I was told to reform this model and to "control for the differences in time trends" by interacting each of the control variables with the time dichotomous variable. So now my model looks like this:

outcome= B0*constant + B1*treat + B2time + B3* treat*time + B4*control 1 + B5*control 2 + B5*control 3 + B6*control 4 + B7*controls 1*time + B8*controls 2*time + B9*control 3*time + B10*control 4*time + error term.

Basically, interact each control with the time variable- to quote un quote "control for the difference in time trends within these variables."

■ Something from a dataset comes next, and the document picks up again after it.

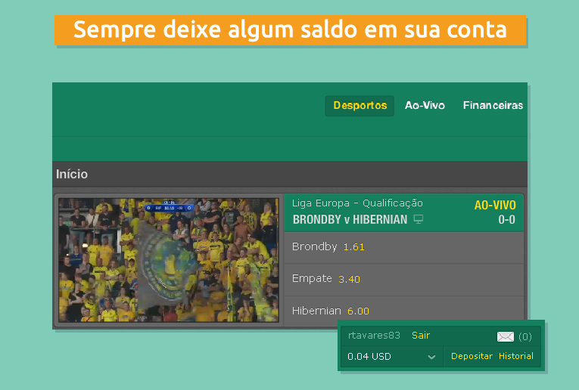Click the live stream monitor icon beside BRONDBY v HIBERNIAN
Screen dimensions: 579x390
[x=419, y=219]
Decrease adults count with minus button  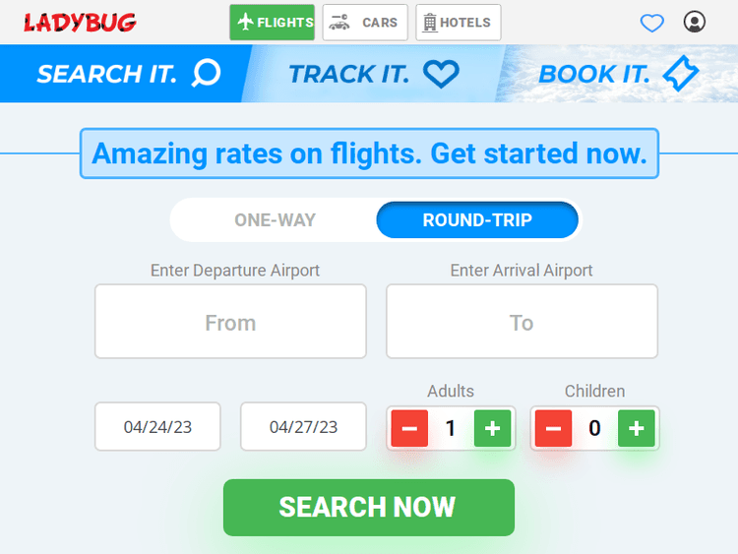click(x=409, y=428)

I understand the econometric sense behind interacting the treatment variable with the time variable (First this takes the difference across time within group- eliminating any group specific unobserved but time fixed effects. Then it takes the difference of the differences to rid of any time trends in the results. Thereby giving us the impact of the program onto the outcome by way of double differencing). And I would like to derive similar understanding/intuition for the interaction terms of my control variables as well.

But I fail to understand the econometric rational behind interacting the control variables with the time trend. For the following reasons:

Firstly: By including in the time dummy variable, are we not automatically controlling for the difference in the time trends within the specification? (as in the first model, where time was just introduced as a dummy and not interacted wit the controls).

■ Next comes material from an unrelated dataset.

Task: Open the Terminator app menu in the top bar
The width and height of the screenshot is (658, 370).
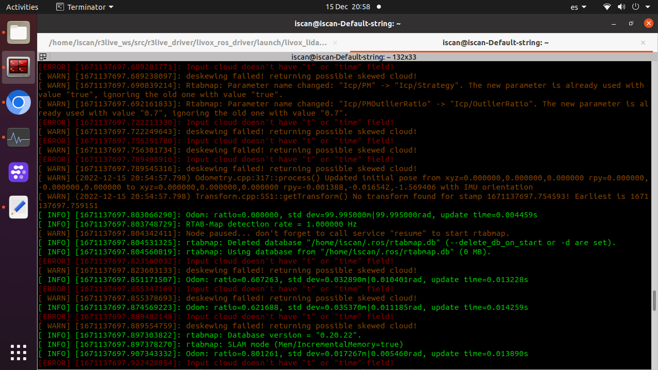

Secondly: How does the interaction term (control x time) control for the differences in time trends between the two time periods? Intuitively speaking?

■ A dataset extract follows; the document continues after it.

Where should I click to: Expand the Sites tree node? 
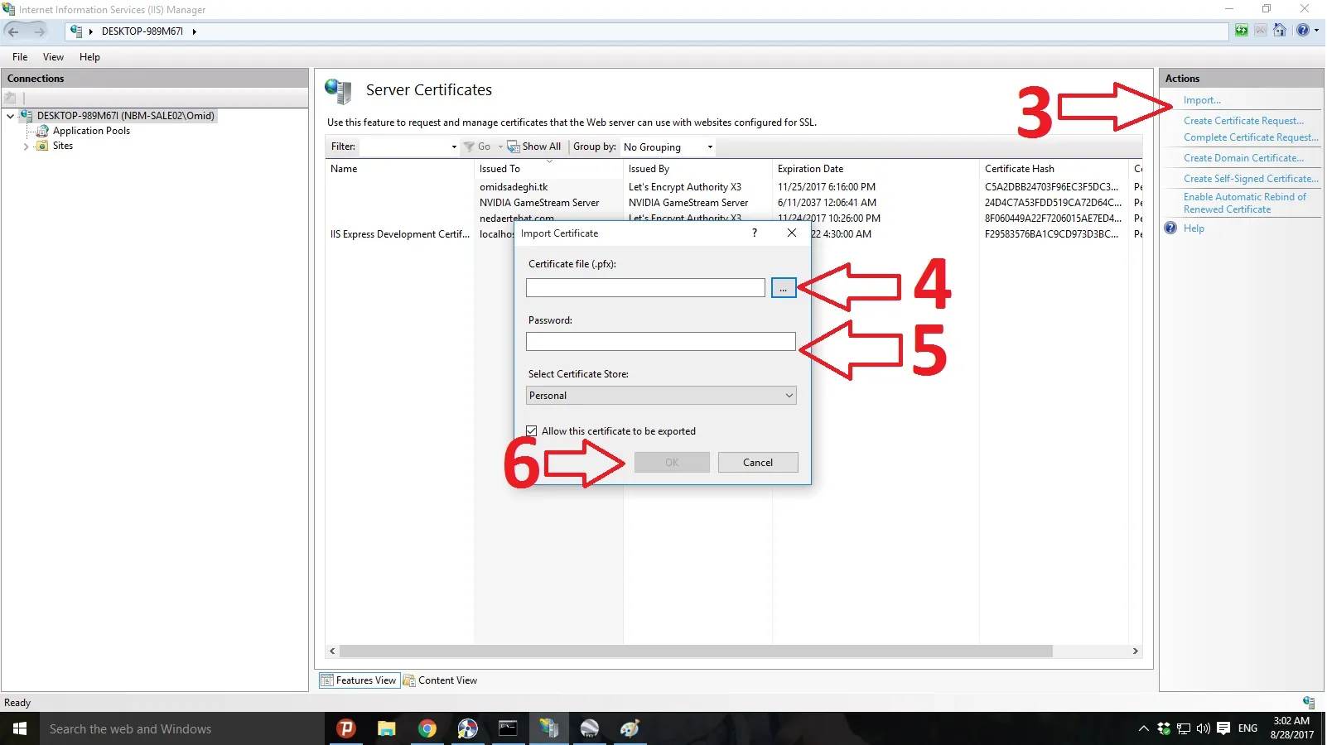26,147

Lastly: How are the interaction terms with time (control x time; treatment x time) excludable? i.e: they only are able to affect our LHS through the intervention itself, and not by any other means. I kind of understand how the treatment x time interaction term does that (through the double difference mechanism described above). But how would interacting, let's say household wealth score with time period, make the entire term excludable onto child schooling outcome for time period 2?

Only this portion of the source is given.